Lipid modulation of protein-induced membrane domains as a mechanism for controlling signal transduction

The reason for the enormous lipid variety present in eukaryotic membranes remains largely an enigma. We suggest that its role is to provide an on-off switch for a signaling event at the membrane level. This is achieved through lipid-lipid interactions that convert membrane protein binding and association events into very cooperative processes while maintaining reversibility. We have previously shown [Hinderliter, A., at al. (2001) Biochemistry 40, 4181-4191] that thermodynamic linkage between an intrinsic tendency for lipid demixing and a preferential interaction of a protein with a specific lipid within the mixture leads to dramatic changes in lipid and protein domain formation. Here, we tested the hypothesis that small alterations in lipid chemical structure alter the magnitude of the net interaction free energy (ω_AB) between unlike lipids in a predictable manner, and that even very small changes in ω_AB lead to dramatic changes in bilayer organization when coupled with protein binding. We systematically varied the chemical structure of phosphatidylcholine (PC), in mixtures with a fixed phosphatidylserine (PS), by changing the PC acyl chain length and the degree of unsaturation, and examined domain formation upon addition of a peripheral protein, the synaptotagmin I C2A motif.

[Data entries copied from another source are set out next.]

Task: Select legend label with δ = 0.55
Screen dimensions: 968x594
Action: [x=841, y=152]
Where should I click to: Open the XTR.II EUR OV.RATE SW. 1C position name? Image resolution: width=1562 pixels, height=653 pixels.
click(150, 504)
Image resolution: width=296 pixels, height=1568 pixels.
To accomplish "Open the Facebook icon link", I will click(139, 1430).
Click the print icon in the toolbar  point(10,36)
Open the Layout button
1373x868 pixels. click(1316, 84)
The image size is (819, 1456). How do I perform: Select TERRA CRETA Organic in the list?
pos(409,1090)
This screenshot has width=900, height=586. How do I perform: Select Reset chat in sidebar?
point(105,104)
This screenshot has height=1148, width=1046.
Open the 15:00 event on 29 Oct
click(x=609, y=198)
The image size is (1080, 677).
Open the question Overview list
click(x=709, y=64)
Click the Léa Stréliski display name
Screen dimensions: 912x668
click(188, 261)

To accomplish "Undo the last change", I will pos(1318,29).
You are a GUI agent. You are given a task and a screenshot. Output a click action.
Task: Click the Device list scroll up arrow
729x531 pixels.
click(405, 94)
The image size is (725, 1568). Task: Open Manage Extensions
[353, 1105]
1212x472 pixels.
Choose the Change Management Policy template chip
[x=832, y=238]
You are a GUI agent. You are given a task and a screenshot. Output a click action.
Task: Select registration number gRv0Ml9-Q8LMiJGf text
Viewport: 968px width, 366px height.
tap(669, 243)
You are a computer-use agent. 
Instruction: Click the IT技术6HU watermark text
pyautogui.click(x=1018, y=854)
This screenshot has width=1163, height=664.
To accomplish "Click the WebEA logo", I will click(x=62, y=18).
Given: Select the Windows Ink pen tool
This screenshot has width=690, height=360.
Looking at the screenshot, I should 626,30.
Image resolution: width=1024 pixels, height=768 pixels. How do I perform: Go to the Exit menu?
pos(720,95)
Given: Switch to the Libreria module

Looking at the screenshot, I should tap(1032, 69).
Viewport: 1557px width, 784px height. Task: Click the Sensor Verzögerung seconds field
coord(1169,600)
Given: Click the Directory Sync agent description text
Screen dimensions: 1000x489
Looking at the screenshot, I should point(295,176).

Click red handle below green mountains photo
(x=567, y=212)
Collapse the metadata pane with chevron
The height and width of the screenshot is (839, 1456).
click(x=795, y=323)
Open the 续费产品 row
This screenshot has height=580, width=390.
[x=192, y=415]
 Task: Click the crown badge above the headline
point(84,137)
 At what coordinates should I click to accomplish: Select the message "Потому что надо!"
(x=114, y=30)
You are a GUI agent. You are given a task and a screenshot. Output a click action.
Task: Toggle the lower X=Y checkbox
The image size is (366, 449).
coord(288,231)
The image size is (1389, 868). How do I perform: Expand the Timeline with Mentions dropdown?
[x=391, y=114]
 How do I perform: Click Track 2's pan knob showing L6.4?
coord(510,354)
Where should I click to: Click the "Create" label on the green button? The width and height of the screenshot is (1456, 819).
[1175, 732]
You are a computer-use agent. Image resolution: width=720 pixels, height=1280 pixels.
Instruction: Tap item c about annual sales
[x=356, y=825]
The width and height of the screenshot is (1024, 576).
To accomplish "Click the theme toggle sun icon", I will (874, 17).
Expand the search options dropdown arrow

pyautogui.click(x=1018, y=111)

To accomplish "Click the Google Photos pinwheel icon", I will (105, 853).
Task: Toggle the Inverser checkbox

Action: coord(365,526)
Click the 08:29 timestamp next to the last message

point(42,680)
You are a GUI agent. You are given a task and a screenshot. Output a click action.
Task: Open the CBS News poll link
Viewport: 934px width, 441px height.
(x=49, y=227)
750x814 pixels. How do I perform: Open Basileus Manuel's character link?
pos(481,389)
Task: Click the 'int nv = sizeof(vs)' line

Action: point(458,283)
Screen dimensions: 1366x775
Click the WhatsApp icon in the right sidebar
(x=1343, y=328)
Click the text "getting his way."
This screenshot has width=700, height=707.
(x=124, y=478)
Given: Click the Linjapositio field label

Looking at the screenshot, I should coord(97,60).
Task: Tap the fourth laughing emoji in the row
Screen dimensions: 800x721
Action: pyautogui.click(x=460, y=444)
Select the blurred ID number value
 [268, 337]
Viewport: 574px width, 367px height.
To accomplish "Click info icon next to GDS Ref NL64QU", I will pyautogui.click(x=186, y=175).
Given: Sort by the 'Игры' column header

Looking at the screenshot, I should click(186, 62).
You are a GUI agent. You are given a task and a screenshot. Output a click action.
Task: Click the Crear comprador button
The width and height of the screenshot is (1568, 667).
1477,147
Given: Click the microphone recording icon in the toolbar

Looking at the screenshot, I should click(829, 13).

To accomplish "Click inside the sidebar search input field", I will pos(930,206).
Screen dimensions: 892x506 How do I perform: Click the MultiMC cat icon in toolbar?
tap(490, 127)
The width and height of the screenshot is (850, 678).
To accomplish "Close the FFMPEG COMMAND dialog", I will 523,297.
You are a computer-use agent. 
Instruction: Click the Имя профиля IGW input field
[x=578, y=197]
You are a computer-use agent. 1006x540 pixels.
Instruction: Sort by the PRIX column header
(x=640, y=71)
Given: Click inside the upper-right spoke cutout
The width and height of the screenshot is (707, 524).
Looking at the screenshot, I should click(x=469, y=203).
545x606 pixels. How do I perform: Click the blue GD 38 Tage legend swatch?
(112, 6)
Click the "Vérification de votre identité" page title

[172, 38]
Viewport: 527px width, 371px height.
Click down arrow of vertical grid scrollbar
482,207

Experimental excimer/monomer ratios (E/M) of pyrene-substituted lipids mimicking the PS were interpreted using Monte Carlo computer simulations. E/M is larger if the PC melting temperature is lower, suggesting that domain formation is a thermodynamic consequence of weak interactions between PC and PS. Consistent with our hypothesis, only very small changes in ω_AB were required for prediction of large changes in lipid and protein domain formation.